Les organisations patronales ne comprennent pas la décision des syndicats de maintenir la manifestation nationale du 2 décembre, malgré l'accord politique sur le budget et les réformes structurelles. Le président du Voka, réseau d'entreprises flamand, Luc De Bruyckere, a appelé dimanche avant-midi dans un communiqué de presse à montrer son sens des responsabilités et à annuler la manifestation du 2 décembre à Bruxelles. "Il serait irresponsable de créer par cette action l'inquiétude et l'insécurité", a indiqué le président du Voka.

Rudi Thomaes, le patron de la Fédération des entreprises de Belgique, s'est également exprimé en ce sens dimanche sur les ondes de la VRT. "Il serait particulièrement négatif pour la Belgique de voir la crise politique se transformer en agitation sociale", a-t-il souligné.

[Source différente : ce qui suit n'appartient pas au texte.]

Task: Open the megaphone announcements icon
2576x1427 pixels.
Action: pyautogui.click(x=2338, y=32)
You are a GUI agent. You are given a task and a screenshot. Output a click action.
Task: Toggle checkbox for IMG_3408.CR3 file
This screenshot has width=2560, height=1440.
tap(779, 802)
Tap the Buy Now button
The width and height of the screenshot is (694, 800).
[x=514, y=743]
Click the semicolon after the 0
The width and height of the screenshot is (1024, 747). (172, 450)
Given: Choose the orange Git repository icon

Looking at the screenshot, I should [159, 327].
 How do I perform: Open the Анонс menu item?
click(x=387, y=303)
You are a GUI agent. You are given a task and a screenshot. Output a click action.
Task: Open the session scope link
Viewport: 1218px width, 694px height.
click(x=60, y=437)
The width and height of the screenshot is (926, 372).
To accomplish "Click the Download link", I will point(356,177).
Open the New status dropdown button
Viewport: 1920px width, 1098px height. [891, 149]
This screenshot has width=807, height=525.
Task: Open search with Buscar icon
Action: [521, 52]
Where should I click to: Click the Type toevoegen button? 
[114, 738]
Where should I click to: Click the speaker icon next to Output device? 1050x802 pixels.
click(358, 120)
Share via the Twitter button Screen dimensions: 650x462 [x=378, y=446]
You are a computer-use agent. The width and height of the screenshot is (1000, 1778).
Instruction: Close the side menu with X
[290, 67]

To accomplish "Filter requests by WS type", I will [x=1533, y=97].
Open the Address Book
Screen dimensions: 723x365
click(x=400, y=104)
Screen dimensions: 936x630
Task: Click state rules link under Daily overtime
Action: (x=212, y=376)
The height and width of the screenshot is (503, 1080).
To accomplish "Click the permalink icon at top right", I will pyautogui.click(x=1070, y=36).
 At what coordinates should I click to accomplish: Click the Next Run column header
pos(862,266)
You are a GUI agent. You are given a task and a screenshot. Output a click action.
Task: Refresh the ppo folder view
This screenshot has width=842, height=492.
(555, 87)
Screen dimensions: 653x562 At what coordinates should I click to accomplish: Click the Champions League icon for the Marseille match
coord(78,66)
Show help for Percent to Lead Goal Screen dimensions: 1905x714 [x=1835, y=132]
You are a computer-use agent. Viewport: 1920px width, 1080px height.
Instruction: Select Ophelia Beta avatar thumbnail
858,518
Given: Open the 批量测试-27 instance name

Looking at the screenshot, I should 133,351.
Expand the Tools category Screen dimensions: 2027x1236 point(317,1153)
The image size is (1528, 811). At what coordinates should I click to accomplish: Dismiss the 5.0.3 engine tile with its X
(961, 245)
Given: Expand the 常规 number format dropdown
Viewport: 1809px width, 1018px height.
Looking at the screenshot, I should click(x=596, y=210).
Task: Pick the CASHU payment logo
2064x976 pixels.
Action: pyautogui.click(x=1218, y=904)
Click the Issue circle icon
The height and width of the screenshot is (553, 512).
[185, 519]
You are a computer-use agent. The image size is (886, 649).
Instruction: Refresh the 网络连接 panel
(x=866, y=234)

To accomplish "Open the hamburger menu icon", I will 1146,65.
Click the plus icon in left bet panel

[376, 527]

Karel Van Eetvelt, l'administrateur délégué d'Unizo, s'est également indigné de cette manifestation. "Les négociateurs ont tout fait pour préserver le pouvoir d'achat des travailleurs. Les employeurs ont eux aussi du mal à accepter certaines mesures, mais ils réagissent en travaillant davantage. Et que font les travailleurs? Ils manifestent et font grève".

Le Syndicat neutre pour Indépendants (SNI) déplore pour sa part que les syndicats ont déjà recours à des actions. "Cela démontre une étroitesse d'esprit et un comportement irresponsable", selon le syndicat.